__DOCUMENT SEGMENT__:
★ ★ ★ ★ ★ ★ ★
Weird Birds and an Assessing ‘I’: Some Thoughts on Alokeranjan Dasgupta’s Poetry – Hans Harder

Jan 15, 2021 | Non Fiction | 0 comments

Author’s note:

The following tentative reflections were written in 2003 for a German jubilee volume edited on the occasion of Alokeranjan Dasgupta’s 70th birthday.[1] A modified and abridged Bengali version appeared in Deś patrikā in 2008.[2] I am grateful to Ranjita Chattopadhyay for her English translation of the Bengali version for Anto­nym, and to the latter’s editor Biswadip Chakraborty for inviting me to republish the text in English as my token of respect and friendship to the poet after his death. Alokeranjan Dasgupta wrote poems virtually until his last days before passing away in November 2020, making these remarks even more tentative

[1] Hans Harder (2003): ‚Verquere Vögel und ein taxierendes Ich: Einige Überlegungen zur Lyrik von Alokeranjan Dasgupta‘. In: Franz Schneider (Hg.): Trauben aus Elfenbein. Festschrift für Alokeranjan Dasgupta. Heidelberg: Draupadi Verlag; 77-83.
★ ★ ★ ★ ★ ★ ★
__PROVIDED MATERIAL__:
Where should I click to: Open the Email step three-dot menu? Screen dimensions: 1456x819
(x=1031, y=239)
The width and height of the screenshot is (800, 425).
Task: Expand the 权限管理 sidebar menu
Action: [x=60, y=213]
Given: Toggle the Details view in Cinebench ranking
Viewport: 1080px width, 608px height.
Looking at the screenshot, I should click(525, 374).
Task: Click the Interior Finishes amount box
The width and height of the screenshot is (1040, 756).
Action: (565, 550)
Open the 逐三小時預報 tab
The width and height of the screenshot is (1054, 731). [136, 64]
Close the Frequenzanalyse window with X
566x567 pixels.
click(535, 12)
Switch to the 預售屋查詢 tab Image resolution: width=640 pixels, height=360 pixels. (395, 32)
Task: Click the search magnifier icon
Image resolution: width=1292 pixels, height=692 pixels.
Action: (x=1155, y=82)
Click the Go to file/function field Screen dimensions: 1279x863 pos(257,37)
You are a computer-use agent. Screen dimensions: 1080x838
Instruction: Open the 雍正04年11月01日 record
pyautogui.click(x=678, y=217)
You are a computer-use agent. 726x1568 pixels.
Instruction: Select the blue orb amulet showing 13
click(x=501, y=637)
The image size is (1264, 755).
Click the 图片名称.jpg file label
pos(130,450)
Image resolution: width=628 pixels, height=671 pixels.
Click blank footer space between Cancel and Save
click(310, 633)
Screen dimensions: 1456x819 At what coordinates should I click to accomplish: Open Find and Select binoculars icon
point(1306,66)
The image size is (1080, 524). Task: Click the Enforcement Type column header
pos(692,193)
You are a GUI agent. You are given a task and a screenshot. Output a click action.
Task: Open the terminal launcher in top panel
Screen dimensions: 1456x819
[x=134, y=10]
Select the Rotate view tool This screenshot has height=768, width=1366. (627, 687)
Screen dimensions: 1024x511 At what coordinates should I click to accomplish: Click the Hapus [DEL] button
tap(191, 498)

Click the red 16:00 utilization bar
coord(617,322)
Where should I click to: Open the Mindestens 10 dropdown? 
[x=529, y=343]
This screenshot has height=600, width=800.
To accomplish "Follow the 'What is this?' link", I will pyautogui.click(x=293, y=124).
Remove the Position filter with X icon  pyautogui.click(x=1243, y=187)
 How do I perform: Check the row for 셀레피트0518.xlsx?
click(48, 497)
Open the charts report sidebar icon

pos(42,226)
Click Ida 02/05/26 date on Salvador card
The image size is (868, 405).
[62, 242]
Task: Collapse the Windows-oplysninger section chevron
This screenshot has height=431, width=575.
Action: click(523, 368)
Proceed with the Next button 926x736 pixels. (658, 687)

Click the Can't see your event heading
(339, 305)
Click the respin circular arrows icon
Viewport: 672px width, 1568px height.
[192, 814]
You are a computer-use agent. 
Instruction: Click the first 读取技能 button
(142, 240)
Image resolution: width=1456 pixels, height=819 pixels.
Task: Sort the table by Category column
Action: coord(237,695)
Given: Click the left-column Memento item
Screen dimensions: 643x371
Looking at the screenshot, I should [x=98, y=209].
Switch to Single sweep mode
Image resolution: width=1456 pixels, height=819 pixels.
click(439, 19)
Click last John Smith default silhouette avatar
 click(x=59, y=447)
★ ★ ★ ★ ★ ★ ★
__JOB 1__:
In the author's note to the piece on Alokeranjan Dasgupta's poetry, when did the poet die?
__JOB 2__:
Turn the records into a Markdown table with columns Row and Line, covering everything from the first line of the records through the line holding "pyautogui.click(x=678, y=217)", inclusive, and skip any blank lines.

__CORRECT ANSWER 1__:
He died in November 2020.

__CORRECT ANSWER 2__:
| Row | Line |
|---|---|
| 1 | Where should I click to: Open the Email step three-dot menu? Screen dimensions: 1456x819 |
| 2 | (x=1031, y=239) |
| 3 | The width and height of the screenshot is (800, 425). |
| 4 | Task: Expand the 权限管理 sidebar menu |
| 5 | Action: [x=60, y=213] |
| 6 | Given: Toggle the Details view in Cinebench ranking |
| 7 | Viewport: 1080px width, 608px height. |
| 8 | Looking at the screenshot, I should click(525, 374). |
| 9 | Task: Click the Interior Finishes amount box |
| 10 | The width and height of the screenshot is (1040, 756). |
| 11 | Action: (565, 550) |
| 12 | Open the 逐三小時預報 tab |
| 13 | The width and height of the screenshot is (1054, 731). [136, 64] |
| 14 | Close the Frequenzanalyse window with X |
| 15 | 566x567 pixels. |
| 16 | click(535, 12) |
| 17 | Switch to the 預售屋查詢 tab Image resolution: width=640 pixels, height=360 pixels. (395, 32) |
| 18 | Task: Click the search magnifier icon |
| 19 | Image resolution: width=1292 pixels, height=692 pixels. |
| 20 | Action: (x=1155, y=82) |
| 21 | Click the Go to file/function field Screen dimensions: 1279x863 pos(257,37) |
| 22 | You are a computer-use agent. Screen dimensions: 1080x838 |
| 23 | Instruction: Open the 雍正04年11月01日 record |
| 24 | pyautogui.click(x=678, y=217) |